Task item =
Would you repeat every entry below word for word but drop the images?

(Screenshot grounding data)

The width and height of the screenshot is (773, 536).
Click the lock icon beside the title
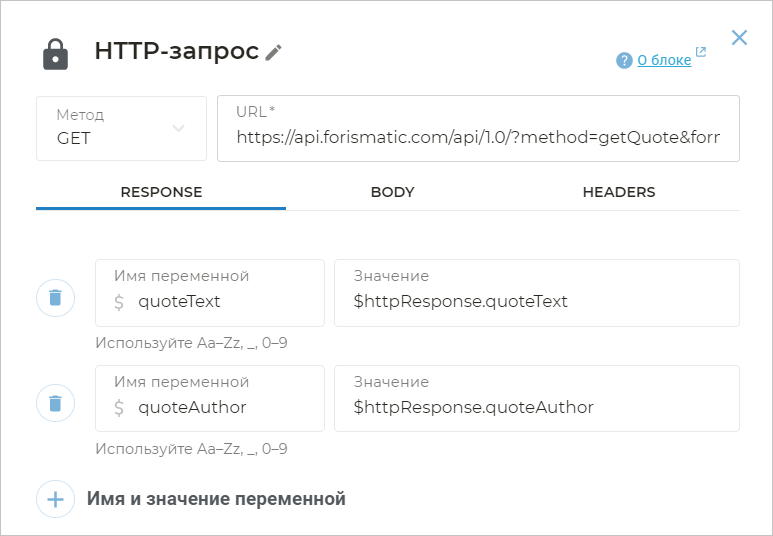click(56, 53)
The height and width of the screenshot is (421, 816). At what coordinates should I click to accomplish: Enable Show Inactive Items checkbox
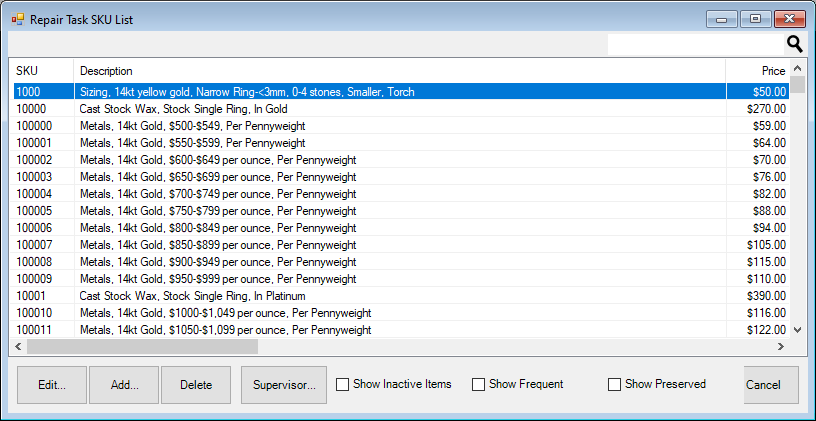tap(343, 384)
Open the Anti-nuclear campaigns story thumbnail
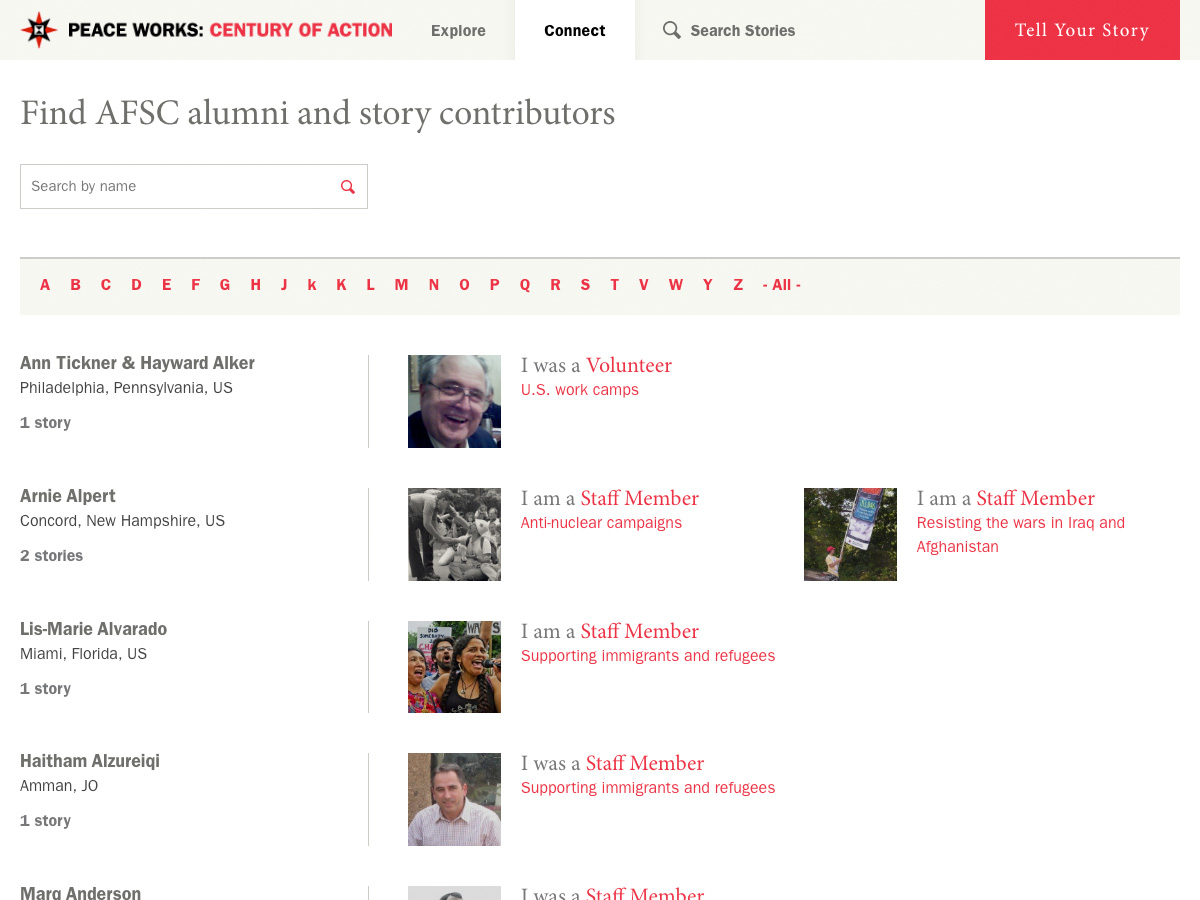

Response for this exercise =
The width and height of the screenshot is (773, 536).
Click the lock icon beside the title
click(56, 53)
The height and width of the screenshot is (421, 816). At what coordinates should I click to accomplish: Enable Show Inactive Items checkbox
tap(343, 384)
Open the Anti-nuclear campaigns story thumbnail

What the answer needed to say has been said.